In financial accounting, the accounting entity is the specific business organization, which may be a
proprietorship, partnership or corporation.

Under this assumption, the entity is separate from the owners, managers, and employees who constitute
the entity.

Accordingly, the transactions of the entity shall not be merged with the transactions of the owners.

The reason for the entity assumption is to have a fair presentation of financial statements.

The personal transactions of the owners shall not be allowed to distort the financial statements of the
entity.

For example, the cash invested by the proprietor is treated as an asset of the proprietorship.

If an enterprising entrepreneur owns department store, restaurant and bookstore, separate statements
shall be prepared for each business in order to determine which business is profitable.

Each business is an independent accounting entity.

When a major shareholder of a corporation borrows money from a bank on his own personal account,
the loan is a liability of the shareholder alone and not of the corporation.

The shareholder is not the corporation and the corporation is not the shareholder.

However, where parent and subsidiary relationship exists, consolidated statements for the affiliates are
usually made because for practical and economic purposes, the parent and the subsidiary are a "single
economic entity".

The consolidation, however, does not eliminate the legal boundary segregating the affiliated entities.

Accounting will continue to be done separately for each entity.


Time period

A completely accurate report on the financial position and performance of an entity cannot be obtained
until the entity is finally dissolved and liquidated.

Only then can the final net income and networth of the entity be determined precisely.

However, users of financial information need timely information for making an economic decision.

It becomes necessary therefore to prepare periodic reports on financial position, performance and cash
flows of an entity.

The time period assumption requires that the indefinite life of an entity is subdivided into accounting
periods which are usually of equal length for the purpose of preparing financial reports on financial
position, performance and cash flows.

By convention, the accounting period or fiscal period is one year or a period of twelve months.

The "one-year period" is traditionally the accounting period because usually it is after one year that
government reports are required.

The accounting period may be a calendar year or a natural business year.

A calendar year is a twelve-month period that ends on December 31.f

A natural business year is a twelve-month period that ends on any month when the business is at the
lowest or experiencing slack season.

Monetary unit

The monetary unit assumption has two aspects, namely quantifiability and stability of the peso.

The quantifiability aspect means that the assets, liabilities, equity, income and expenses should be
stated in terms of a unit of measure which is the peso in the Philippines.

How awkward to see financial statements without any common unit of measure.
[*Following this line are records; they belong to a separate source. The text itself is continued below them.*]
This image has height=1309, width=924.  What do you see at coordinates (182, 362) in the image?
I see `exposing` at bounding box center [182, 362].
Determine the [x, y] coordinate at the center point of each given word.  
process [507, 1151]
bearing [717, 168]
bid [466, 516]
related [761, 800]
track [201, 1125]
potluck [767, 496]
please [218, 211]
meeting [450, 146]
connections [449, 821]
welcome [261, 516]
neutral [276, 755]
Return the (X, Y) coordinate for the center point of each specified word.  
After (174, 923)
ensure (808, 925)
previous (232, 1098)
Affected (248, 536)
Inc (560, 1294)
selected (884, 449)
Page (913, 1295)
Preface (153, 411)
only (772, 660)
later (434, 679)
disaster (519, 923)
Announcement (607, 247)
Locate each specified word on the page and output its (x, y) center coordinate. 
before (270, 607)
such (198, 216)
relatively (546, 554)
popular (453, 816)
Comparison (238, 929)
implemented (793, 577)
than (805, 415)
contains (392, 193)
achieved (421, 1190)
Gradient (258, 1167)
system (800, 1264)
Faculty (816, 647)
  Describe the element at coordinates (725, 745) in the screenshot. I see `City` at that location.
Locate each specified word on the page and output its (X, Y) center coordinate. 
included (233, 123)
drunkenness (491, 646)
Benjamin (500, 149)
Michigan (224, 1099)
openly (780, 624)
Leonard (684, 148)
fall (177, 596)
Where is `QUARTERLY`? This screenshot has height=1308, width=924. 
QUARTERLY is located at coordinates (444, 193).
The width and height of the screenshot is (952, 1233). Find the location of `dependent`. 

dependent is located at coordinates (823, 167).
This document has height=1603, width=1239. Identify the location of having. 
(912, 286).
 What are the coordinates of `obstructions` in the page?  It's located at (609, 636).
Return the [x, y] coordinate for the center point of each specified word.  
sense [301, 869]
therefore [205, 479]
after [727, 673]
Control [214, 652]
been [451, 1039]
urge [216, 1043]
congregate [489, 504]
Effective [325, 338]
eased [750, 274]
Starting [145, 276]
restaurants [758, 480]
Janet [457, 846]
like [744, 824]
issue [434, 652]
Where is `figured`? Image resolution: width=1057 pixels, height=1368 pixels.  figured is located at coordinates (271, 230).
Such statements would
be largely unintelligible and incomprehensible.

The stability of the peso assumption means that the purchasing power of the peso is stable or constant
and that its instability is insignificant and therefore may be ignored.

The stable peso postulate is actually an amplification of the going concern assumption so much so that
adjustments are unnecessary to reflect any changes in purchasing power.

The accounting function is to account for nominal pesos only and not for constant pesos or changes in
purchasing power.

In today's world, the assumption that the peso is a stable measure over time is not necessarily valid.

Consider an equipment that was imported 10 years ago from the United States for $100,000 when the
exchange rate was P35 to $1 or an equivalent of P3,500,000.

If the same equipment is purchased now and assuming there is no change in the $100,000 purchase
price, the replacement cost in terms of pesos would be in the vicinity of P5,000,000, considering a
current exchange rate of P50 to $1.

Obviously, there is a significant gap between historical cost and current replacement cost.

In this regard, an entity may choose the revaluation model as an accounting policy.